I would in general like to say that being a researcher in our society is such
an underrated skill. Knowing how to do legal research for instance is an
incredibly important skill. Cornelius Vanderbilt, the richest man in the
United States when he died in 1877, was wealthy because he overheard of the
Gibbons v Ogden case which made certain monopolies illegal and allowed him to
build his canal empire. Jeff Bezos learning about Quill Corp v North Dakota in
1992 and it’s implications for internet sales tax was one of the drivers for
him starting Amazon.com.

------
oldsklgdfth
The internet archive is a good resource. I had a professor that researched web
archiving. Basically the internet is dynamic and constantly changing. Sites
come and go. The same is true for news articles.

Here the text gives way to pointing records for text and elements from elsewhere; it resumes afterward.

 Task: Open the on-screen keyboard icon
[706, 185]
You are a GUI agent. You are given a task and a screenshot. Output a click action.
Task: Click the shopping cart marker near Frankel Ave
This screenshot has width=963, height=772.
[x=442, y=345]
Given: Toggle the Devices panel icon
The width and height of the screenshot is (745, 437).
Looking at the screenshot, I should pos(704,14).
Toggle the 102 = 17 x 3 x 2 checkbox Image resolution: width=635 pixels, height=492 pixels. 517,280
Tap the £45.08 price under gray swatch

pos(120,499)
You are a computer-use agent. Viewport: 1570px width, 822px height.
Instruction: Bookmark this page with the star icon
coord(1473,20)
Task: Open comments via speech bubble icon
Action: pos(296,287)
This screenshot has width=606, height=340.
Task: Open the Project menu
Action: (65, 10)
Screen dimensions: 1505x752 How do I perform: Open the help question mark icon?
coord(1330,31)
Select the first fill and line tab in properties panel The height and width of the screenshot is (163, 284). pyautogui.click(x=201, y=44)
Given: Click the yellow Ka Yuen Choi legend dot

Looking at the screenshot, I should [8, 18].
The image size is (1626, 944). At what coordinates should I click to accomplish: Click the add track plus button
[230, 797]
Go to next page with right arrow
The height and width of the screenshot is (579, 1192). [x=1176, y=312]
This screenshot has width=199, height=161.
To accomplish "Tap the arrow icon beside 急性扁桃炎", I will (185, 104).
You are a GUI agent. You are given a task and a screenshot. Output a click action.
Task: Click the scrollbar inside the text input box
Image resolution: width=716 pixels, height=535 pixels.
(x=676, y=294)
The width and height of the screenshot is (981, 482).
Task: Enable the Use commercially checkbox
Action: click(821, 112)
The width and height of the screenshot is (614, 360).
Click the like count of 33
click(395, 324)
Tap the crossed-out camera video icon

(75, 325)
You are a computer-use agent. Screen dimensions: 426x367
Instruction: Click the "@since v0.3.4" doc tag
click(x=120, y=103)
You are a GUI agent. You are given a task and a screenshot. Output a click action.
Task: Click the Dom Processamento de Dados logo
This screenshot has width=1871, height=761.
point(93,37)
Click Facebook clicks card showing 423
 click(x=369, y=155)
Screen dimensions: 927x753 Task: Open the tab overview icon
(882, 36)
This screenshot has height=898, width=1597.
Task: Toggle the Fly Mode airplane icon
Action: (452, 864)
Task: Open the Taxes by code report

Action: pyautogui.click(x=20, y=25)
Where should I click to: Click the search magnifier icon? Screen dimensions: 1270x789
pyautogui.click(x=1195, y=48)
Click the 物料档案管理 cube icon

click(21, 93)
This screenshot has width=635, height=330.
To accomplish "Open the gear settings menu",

The example he used was hurricane Katrina. There was a flood of stories
unfolding during the event. But most of them have been removed and
consolidated general information article. The resolution of the event is lost.

------
sova
Depending on what era you are looking for, your local city library or
university libraries will have lots of newspaper articles and age-old journal
publications on microfiche.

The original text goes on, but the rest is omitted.